Ki Saketi mengernyitkan alisnya mendengar nada tegang,
baik dalam suara maupun raut wajah gadis berpakaian biru
itu. Memang Kepala Desa Rangkong itu merasa heran juga.
Semula, Arya pun merasa heran ketika Ranti menanyakan
hal itu. Tapi ketika teringat kalau gadis berpakaian biru ini
tengah mencari jejak orang yang telah membawa Iari kitab
pusaka perkumpulannya dia tidak merasa heran lagi. Bahkan
jadi ikut mendengarkan jawaban yang akan diberikan Ki
Saketi.
“Sekujur kulit mereka memerah, seperti udang rebus.
Merah dan hancur seperti membusuk. Dan lagi, sepertinya
racun itu gatal bukan main. Karena kulihat sebelum tewas,
tangan mereka semua sibuk mencakar sekujr kulit”
“Ilmu ‘Tangan Racun Pasir Merah’,..,” desis Ranti tajam.
“Kau tidak keliru, Ranti?” desak Dewa Arak
“Tidak” sahut gadis berambut kepang itu yakin. “Memang
begitu akibat yang ditimbulkannya.”
“Kalau begitu, kita harus cepat ke sana, Ranti..!” ajak Dewa
Arak memutuskan. “Sebelum malapetaka ini menjalar ke desa-
desa sekitar.”
“Kau benar, Arya.”
Untuk pertama kalinya, gadis berpakaian biru ini memanggil
nama pemuda berambut putih keperakan itu. Tapi karena
perasaan tegang yang melanda, baik Dewa Arak maupun
Ranti sama sekali tidak memperhatikan perubahan panggilan
itu.
“Ki! Kami akan pergi untuk mencari mereka. Tolong
kuburkan mayat-mayat itu...!"
Tanpa menunggu jawaban Kepala Desa Rangkong, Dewa
Arak dan Ranti melesat meninggalkan tempat itu. Tujuan
mereka sudah jelas. Hutan Rankong.
Dewa Arak dan Ranti berlari cepat mengerahkan Ilmu
meringankan tubuh yang dimiliki untuk tiba di Hutan
Rangkong secepatnya.
Berkat ilmu meringankan tubuh yang telah mencapai
tingkat tinggi, Dewa Arak tidak begitu kesulitan mengimbangi
lari Ranti. Bahkan kalau mau, akan mampu melewatinya.

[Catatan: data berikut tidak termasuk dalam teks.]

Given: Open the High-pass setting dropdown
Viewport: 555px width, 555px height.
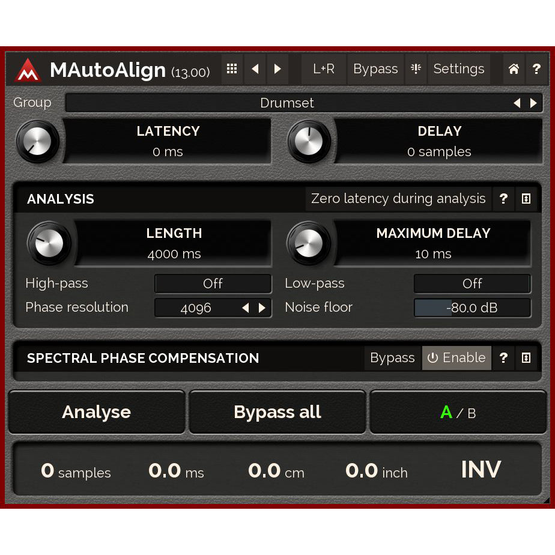Looking at the screenshot, I should tap(213, 284).
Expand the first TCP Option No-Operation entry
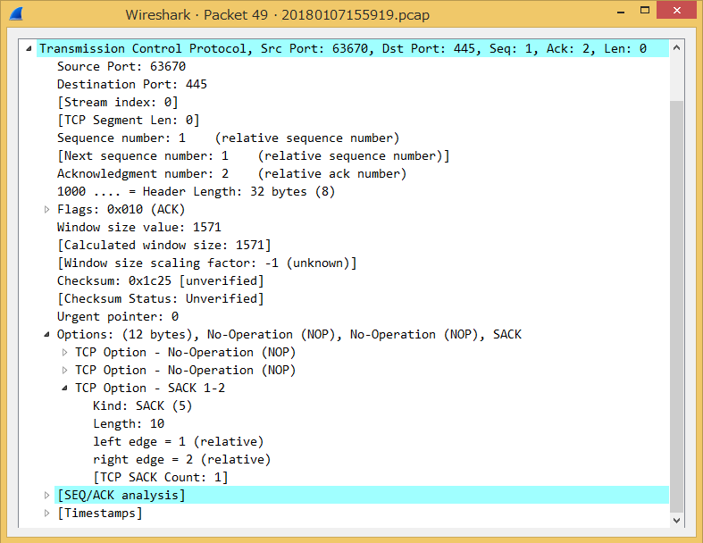This screenshot has height=543, width=703. click(x=65, y=353)
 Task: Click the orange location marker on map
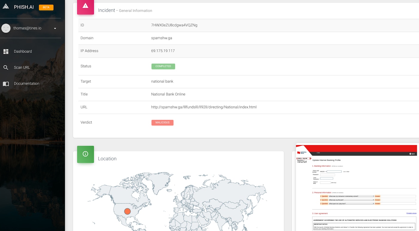127,211
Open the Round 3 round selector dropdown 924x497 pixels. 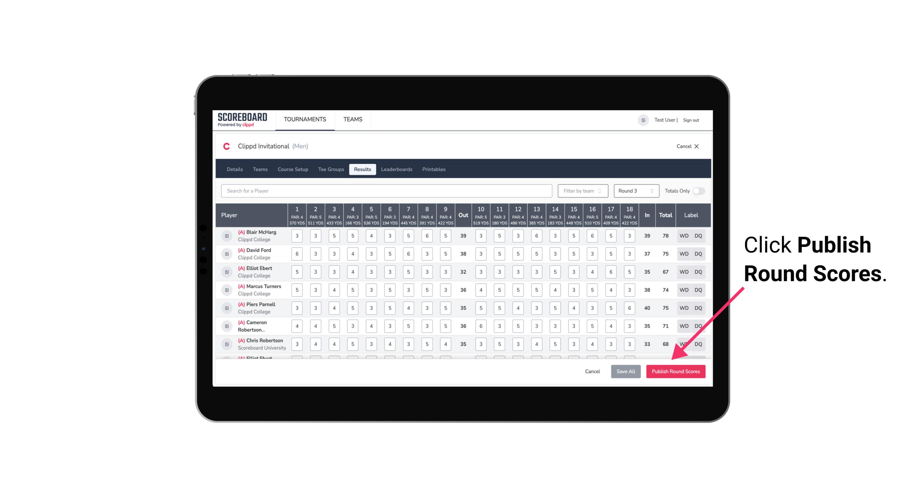635,191
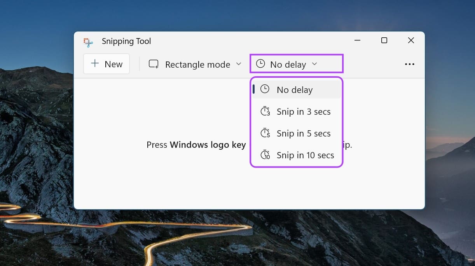Choose No delay from the open menu

[x=294, y=89]
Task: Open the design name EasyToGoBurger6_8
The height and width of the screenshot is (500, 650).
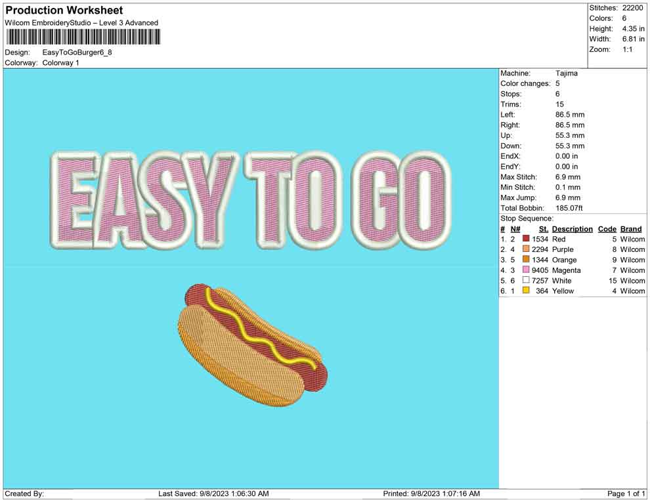Action: (x=76, y=53)
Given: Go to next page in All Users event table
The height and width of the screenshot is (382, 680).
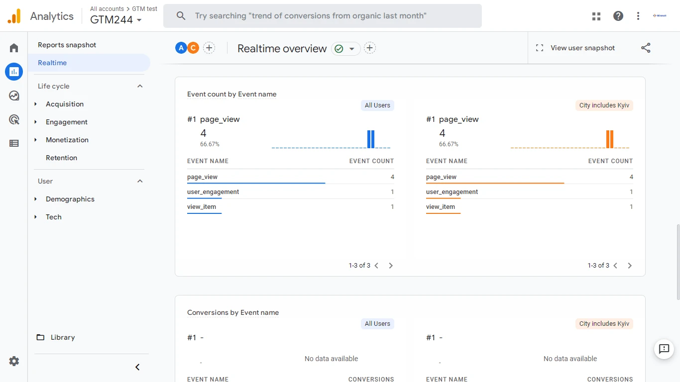Looking at the screenshot, I should pyautogui.click(x=391, y=266).

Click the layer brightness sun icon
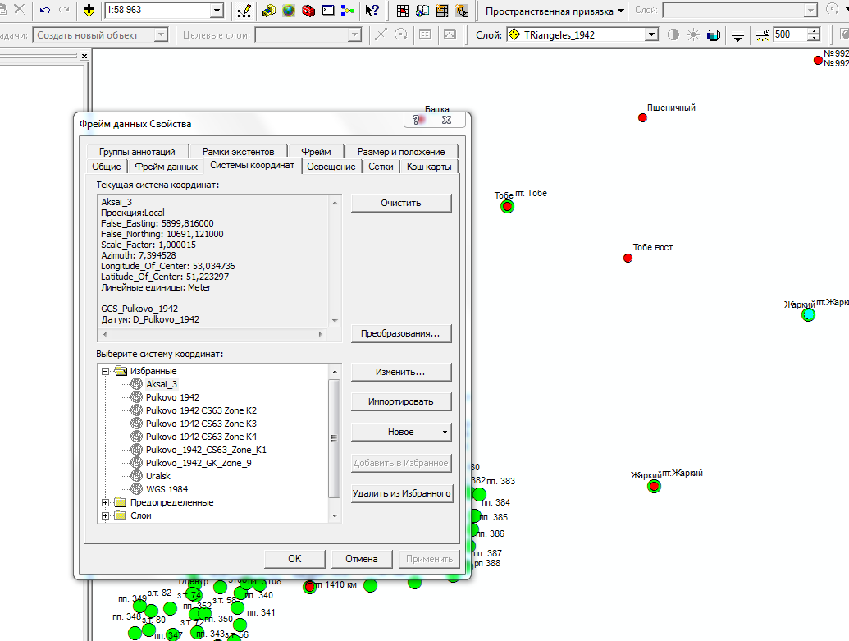coord(693,35)
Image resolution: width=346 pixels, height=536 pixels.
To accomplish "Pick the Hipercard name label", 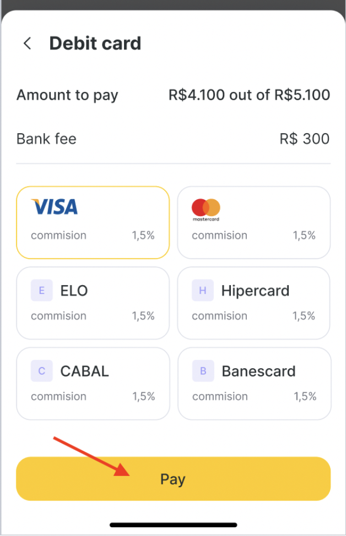I will pyautogui.click(x=255, y=291).
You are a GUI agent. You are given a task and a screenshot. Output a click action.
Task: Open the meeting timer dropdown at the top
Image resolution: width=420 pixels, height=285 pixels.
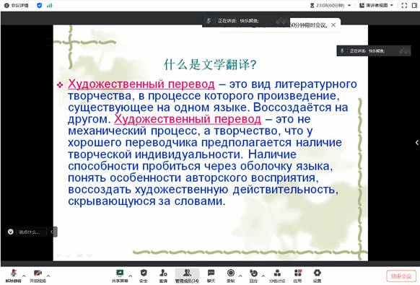pos(330,5)
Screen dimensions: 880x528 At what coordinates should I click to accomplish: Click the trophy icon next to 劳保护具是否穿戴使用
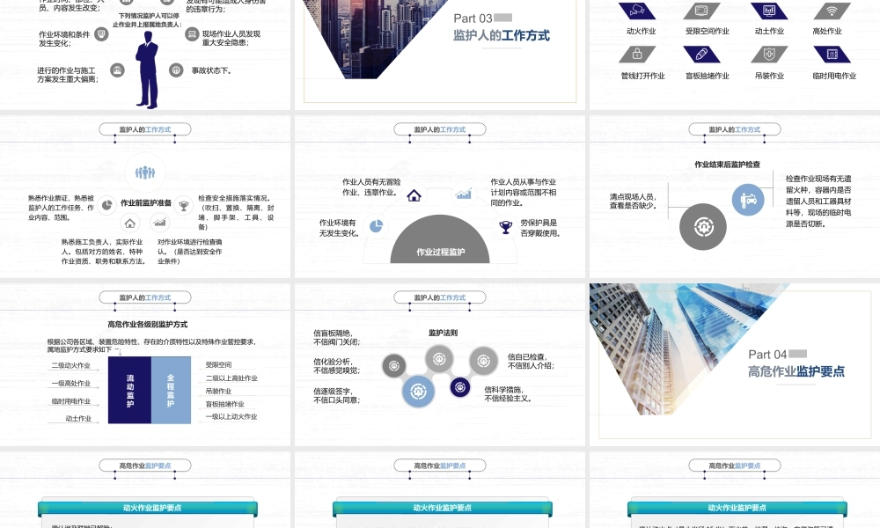point(505,227)
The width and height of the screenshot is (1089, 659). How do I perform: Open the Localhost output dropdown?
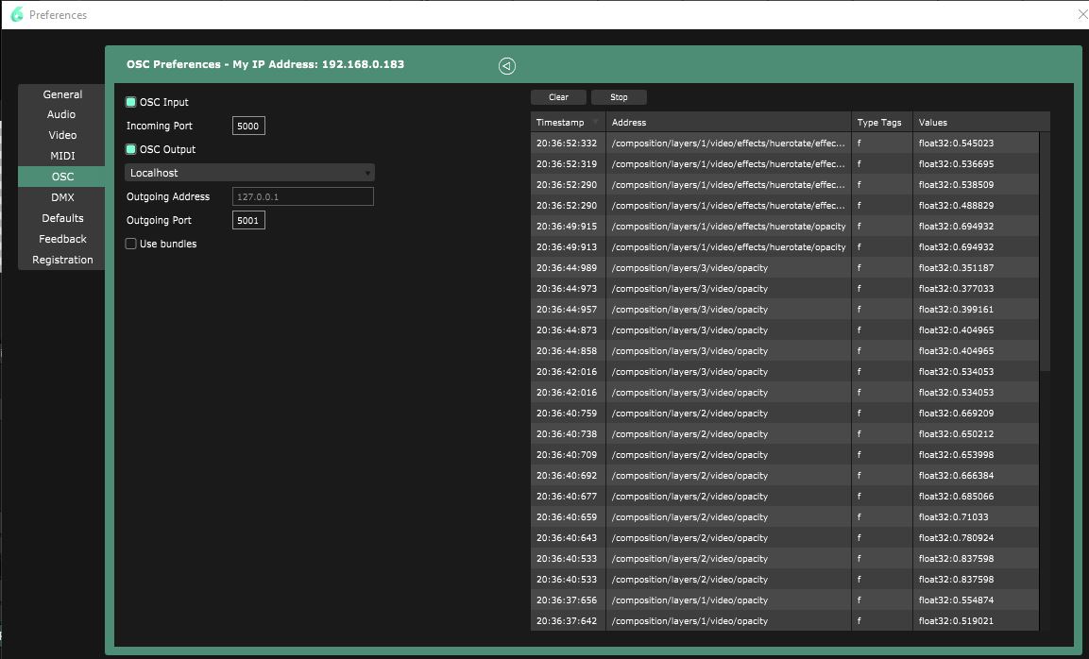coord(249,173)
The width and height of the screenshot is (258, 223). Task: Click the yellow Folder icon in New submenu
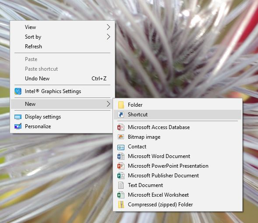121,105
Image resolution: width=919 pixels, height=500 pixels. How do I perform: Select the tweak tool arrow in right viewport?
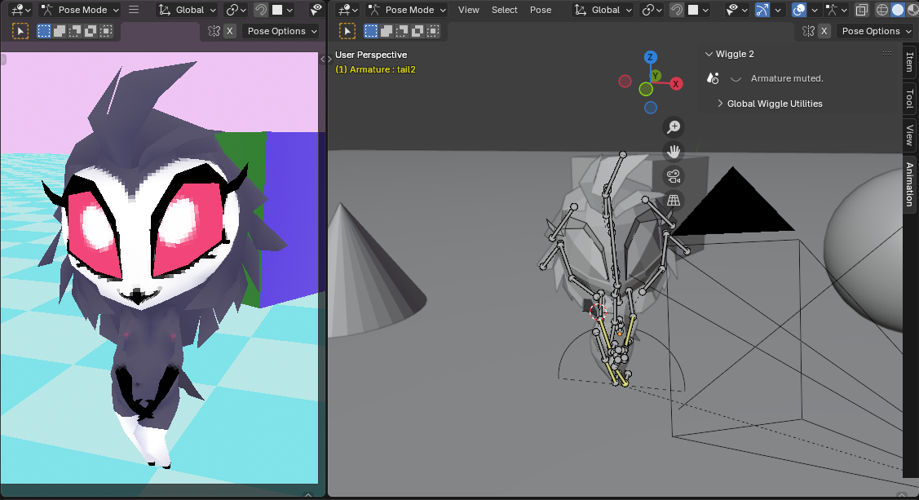coord(347,31)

Dalam waktu tak lama, Hutan Rangkong kini telah tampak di
depan mata.
Tanpa mengurangi kecepatan sedikit pun, Arya dan Ranti
terus berlari. Dan sesaat kemudian, mereka telah memasuki
mulut Hutan Rangkong.
Sesampainya di sini, Dewa Arak dan Ranti menghentikan
larinya. Mereka lalu melangkah perlahan-lahan seraya
mengedarkan pandang ke sekeliling. Sekujur otot dan urat
syaraf di tubuh sepasang muda-mudi itu menegang waspada,
bersiap untuk menghadapi segala kemungkinan.
Selangkah demi selangkah Dewa Arak dan Ranti semakin
jauh masuk ke dalam hutan. Dan selama itu, tidak tampak
adanya sesuatu yang mencurigakan. Padahal, telah tak
terhitung lagi semak-semak dan pepohonan yang disibak
dalam usaha menemukan tokoh yang telah menimbulkan
kekacauan itu.
"Kau dengar suara itu, Ranti?" tanya Dewa Arak ketika
samar-samar telinganya menangkap adanya suara.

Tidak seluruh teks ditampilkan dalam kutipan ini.